**ACTIVITY:** In the data below, find each line containing the string "computer" and return it.

**INPUT MATERIAL:**

• • •

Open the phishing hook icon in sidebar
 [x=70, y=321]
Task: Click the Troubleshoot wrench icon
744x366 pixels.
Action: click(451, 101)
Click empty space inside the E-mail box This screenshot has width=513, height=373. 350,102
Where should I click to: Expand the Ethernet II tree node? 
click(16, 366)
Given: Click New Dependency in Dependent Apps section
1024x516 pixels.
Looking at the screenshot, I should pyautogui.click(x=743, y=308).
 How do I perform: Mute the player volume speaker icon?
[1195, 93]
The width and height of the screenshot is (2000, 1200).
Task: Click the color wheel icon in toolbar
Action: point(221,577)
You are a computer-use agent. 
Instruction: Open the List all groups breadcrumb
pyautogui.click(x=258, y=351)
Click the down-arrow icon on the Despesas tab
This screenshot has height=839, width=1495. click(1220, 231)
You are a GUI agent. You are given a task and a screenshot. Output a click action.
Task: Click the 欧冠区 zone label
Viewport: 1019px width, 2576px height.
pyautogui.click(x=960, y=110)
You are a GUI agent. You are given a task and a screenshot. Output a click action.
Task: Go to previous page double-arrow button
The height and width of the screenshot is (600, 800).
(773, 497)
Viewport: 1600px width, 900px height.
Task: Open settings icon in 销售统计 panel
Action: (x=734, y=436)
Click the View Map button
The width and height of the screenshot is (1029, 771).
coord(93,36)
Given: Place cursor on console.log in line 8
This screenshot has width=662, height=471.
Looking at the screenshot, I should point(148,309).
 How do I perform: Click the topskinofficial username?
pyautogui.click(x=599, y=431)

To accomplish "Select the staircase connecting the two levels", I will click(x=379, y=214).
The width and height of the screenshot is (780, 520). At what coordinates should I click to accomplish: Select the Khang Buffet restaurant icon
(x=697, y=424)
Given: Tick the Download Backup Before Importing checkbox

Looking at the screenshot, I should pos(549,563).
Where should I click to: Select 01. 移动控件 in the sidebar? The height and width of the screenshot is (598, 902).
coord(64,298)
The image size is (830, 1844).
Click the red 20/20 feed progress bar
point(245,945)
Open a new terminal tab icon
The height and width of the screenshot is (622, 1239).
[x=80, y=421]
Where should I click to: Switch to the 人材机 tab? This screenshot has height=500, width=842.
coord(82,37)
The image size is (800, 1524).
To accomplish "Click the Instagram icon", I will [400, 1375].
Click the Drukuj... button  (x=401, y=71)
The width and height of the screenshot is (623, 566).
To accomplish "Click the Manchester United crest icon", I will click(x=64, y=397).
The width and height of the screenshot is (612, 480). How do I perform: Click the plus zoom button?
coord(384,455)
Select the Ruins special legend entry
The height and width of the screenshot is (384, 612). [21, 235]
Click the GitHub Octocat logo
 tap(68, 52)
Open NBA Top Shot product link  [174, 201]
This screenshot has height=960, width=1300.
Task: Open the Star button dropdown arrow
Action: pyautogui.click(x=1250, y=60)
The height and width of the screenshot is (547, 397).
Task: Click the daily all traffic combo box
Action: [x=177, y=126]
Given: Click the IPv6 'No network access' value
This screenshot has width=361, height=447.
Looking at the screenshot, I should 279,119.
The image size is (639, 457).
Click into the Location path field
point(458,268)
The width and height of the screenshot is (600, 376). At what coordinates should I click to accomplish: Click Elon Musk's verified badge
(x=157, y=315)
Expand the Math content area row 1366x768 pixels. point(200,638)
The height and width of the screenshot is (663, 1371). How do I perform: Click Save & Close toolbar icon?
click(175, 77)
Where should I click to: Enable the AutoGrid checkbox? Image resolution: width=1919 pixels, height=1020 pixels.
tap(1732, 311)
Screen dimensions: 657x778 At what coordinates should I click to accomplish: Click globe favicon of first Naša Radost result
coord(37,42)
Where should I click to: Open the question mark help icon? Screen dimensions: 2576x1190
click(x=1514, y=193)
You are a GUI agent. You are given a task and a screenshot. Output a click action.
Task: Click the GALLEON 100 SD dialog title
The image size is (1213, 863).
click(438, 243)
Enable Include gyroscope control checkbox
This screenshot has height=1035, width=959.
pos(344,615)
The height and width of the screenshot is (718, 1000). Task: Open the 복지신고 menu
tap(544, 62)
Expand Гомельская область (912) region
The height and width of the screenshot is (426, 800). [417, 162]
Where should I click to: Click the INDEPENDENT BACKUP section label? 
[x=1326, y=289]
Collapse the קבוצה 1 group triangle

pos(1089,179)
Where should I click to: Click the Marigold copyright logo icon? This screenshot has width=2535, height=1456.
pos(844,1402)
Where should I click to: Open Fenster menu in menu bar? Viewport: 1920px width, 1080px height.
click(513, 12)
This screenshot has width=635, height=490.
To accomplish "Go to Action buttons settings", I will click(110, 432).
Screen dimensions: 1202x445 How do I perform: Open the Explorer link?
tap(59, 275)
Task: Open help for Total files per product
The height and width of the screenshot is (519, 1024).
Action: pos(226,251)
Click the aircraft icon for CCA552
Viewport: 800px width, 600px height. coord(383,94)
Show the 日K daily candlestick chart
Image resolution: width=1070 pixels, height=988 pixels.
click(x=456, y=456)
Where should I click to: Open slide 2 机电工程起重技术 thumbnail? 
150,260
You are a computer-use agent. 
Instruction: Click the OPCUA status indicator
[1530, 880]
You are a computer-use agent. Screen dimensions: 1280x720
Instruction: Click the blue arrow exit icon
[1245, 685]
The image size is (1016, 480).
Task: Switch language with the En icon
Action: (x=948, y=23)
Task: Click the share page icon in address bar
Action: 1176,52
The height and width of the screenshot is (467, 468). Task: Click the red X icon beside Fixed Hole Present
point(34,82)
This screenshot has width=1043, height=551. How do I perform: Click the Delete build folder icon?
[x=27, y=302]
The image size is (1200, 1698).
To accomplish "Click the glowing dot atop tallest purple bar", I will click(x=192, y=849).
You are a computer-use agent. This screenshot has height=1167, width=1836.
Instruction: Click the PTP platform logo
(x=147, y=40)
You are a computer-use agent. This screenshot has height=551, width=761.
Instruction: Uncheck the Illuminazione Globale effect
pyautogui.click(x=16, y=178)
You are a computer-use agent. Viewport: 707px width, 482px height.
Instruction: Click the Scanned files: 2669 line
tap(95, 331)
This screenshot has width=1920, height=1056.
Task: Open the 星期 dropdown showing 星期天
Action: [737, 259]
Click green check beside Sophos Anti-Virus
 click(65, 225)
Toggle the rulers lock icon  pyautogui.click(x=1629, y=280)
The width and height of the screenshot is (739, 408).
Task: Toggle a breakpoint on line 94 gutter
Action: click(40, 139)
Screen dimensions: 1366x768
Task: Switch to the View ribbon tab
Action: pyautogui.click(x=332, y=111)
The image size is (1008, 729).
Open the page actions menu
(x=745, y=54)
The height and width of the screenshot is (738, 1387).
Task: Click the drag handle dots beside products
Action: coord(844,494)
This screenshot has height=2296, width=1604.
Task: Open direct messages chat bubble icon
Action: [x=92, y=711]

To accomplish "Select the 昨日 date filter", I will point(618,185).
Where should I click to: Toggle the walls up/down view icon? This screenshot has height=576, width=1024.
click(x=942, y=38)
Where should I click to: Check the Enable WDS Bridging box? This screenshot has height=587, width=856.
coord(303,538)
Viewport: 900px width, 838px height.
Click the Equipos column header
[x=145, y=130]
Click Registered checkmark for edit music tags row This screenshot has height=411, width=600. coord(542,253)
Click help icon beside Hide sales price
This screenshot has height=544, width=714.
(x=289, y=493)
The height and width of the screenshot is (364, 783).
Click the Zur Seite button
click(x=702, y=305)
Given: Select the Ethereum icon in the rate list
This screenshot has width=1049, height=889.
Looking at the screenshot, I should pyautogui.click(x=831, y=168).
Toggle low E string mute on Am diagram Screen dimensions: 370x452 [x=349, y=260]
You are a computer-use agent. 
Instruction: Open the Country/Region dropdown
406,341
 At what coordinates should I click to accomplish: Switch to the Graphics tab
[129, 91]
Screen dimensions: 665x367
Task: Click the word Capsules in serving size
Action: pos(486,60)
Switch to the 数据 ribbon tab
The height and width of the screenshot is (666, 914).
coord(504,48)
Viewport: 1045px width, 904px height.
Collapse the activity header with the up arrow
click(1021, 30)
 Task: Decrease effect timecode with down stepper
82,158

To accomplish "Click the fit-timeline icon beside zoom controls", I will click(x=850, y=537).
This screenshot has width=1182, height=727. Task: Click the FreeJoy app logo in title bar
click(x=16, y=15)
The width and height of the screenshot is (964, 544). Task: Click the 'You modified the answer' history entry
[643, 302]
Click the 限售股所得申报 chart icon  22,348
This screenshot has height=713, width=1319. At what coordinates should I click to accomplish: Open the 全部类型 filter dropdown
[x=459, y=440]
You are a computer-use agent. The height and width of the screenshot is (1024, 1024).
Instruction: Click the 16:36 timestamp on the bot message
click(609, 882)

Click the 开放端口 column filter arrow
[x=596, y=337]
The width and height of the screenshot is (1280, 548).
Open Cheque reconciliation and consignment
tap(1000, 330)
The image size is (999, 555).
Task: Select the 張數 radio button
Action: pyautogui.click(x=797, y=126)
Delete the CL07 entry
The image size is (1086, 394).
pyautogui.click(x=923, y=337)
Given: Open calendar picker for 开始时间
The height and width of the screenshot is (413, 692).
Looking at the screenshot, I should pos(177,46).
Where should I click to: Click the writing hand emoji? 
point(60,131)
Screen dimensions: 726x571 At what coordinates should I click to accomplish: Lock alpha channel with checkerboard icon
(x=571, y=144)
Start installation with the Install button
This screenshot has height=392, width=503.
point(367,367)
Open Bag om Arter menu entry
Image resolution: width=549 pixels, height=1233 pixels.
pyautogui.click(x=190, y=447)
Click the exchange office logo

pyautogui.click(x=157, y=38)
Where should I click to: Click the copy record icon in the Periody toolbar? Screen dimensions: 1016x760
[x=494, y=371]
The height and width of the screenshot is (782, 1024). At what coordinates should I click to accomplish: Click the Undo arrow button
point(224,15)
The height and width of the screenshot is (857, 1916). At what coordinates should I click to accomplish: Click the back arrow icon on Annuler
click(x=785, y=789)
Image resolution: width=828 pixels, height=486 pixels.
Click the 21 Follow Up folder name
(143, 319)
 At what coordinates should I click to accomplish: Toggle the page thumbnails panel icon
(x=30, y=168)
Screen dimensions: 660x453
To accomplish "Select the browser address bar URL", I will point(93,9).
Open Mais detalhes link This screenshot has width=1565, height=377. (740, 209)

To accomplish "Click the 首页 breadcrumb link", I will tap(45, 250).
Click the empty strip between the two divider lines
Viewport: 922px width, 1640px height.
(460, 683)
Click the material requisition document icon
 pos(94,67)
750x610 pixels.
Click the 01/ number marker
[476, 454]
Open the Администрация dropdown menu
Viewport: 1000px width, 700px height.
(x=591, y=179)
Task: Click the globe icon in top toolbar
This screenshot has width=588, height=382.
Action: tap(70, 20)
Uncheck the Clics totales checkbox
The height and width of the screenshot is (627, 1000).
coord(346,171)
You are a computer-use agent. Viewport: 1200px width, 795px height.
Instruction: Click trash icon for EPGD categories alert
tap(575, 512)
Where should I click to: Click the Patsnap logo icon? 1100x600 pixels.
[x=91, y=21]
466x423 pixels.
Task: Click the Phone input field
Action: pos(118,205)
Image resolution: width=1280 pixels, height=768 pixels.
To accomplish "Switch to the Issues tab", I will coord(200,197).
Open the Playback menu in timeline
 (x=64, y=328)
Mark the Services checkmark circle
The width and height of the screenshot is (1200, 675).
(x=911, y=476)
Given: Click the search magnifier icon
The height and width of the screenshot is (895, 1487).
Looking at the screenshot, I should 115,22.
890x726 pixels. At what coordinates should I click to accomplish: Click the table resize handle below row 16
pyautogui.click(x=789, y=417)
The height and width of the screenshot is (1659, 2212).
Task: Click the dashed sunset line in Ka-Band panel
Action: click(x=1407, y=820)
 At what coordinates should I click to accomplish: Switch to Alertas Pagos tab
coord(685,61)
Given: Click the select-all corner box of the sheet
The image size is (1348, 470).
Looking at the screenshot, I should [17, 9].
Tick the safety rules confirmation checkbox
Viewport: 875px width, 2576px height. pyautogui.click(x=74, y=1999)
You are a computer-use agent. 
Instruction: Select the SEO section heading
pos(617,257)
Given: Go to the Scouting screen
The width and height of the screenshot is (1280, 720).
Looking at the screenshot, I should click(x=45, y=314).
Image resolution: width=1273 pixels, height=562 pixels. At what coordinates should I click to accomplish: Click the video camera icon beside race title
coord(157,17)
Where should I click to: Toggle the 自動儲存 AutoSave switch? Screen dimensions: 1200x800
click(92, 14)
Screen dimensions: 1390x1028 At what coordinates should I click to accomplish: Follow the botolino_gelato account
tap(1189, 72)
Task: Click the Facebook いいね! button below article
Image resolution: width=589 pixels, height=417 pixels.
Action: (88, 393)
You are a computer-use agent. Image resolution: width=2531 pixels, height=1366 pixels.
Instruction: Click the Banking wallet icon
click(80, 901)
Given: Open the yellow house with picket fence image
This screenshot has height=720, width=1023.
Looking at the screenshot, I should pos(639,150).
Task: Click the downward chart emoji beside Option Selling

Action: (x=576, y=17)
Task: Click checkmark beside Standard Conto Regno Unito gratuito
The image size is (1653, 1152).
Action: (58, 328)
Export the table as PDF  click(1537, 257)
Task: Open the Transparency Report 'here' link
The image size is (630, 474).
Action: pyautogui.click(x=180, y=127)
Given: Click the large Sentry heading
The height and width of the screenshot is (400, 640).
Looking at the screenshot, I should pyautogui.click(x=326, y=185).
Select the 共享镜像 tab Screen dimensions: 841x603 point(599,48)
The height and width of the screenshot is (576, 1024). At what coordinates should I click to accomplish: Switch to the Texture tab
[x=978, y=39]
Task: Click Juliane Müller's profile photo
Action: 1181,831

• • •

**SOLUTION FOR THIS EXERCISE:**
You are a computer-use agent. 
You are a computer-use agent. 
You are a computer-use agent. Screen dimensions: 1280x720
You are a computer-use agent. This screenshot has height=1167, width=1836.
You are a computer-use agent. This screenshot has height=551, width=761.
You are a computer-use agent. Viewport: 707px width, 482px height.
You are a computer-use agent. 
You are a computer-use agent. The height and width of the screenshot is (1024, 1024).
You are a computer-use agent. Viewport: 1200px width, 795px height.
You are a computer-use agent. 
You are a computer-use agent. Image resolution: width=2531 pixels, height=1366 pixels.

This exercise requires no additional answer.